*** Begin section ***

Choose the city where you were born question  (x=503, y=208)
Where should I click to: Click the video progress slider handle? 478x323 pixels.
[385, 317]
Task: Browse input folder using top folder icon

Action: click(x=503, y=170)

*** End section ***
*** Begin section ***

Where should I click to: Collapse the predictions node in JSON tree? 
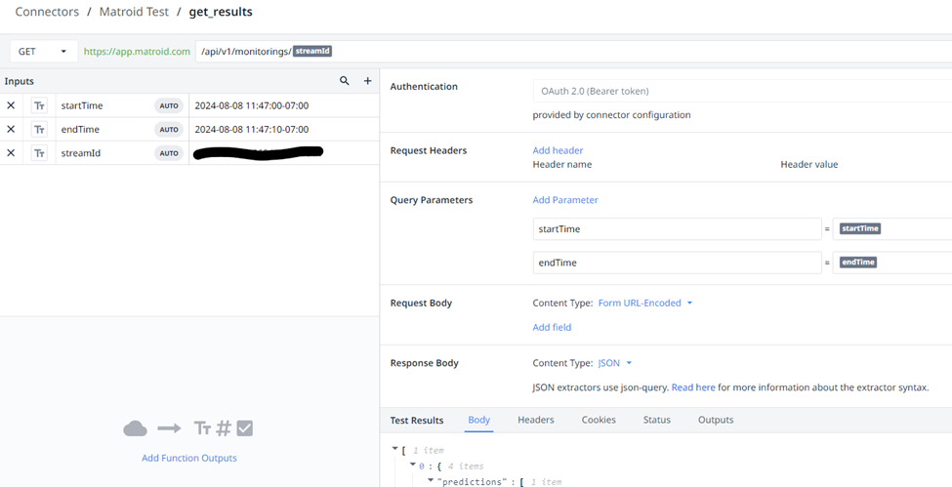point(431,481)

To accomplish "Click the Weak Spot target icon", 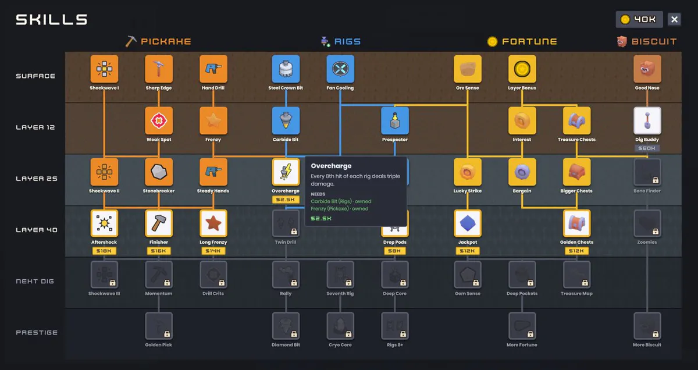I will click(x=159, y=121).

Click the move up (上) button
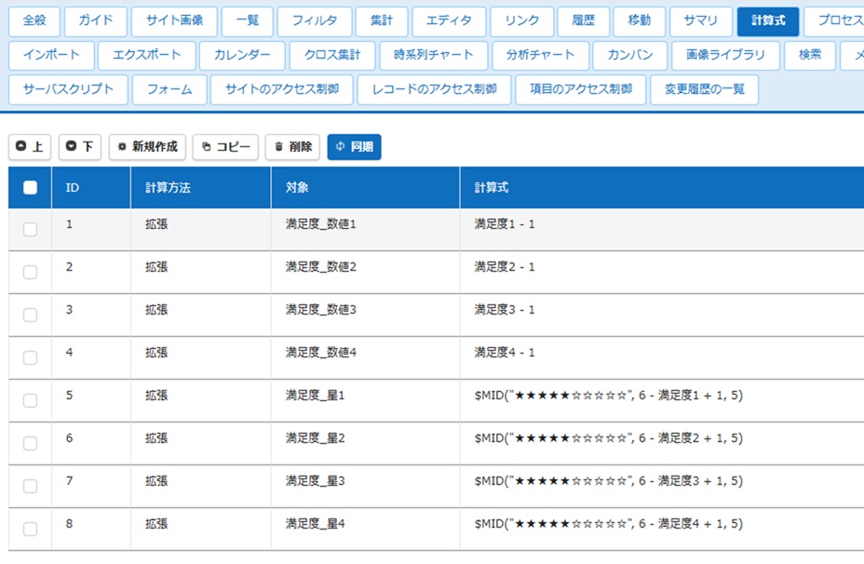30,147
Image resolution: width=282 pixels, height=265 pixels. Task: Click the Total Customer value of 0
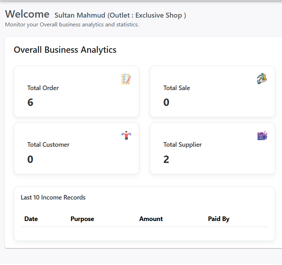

*** End section ***

Goal of the exercise: Transcribe only the lines above that start at the line containing "Click the move up (上) button" and end at the line containing "Image resolution: width=282". Omit pictures.

Task result:
Click the move up (上) button
30,147
Image resolution: width=282 pixels, height=265 pixels. Task: Click the Total Customer value of 0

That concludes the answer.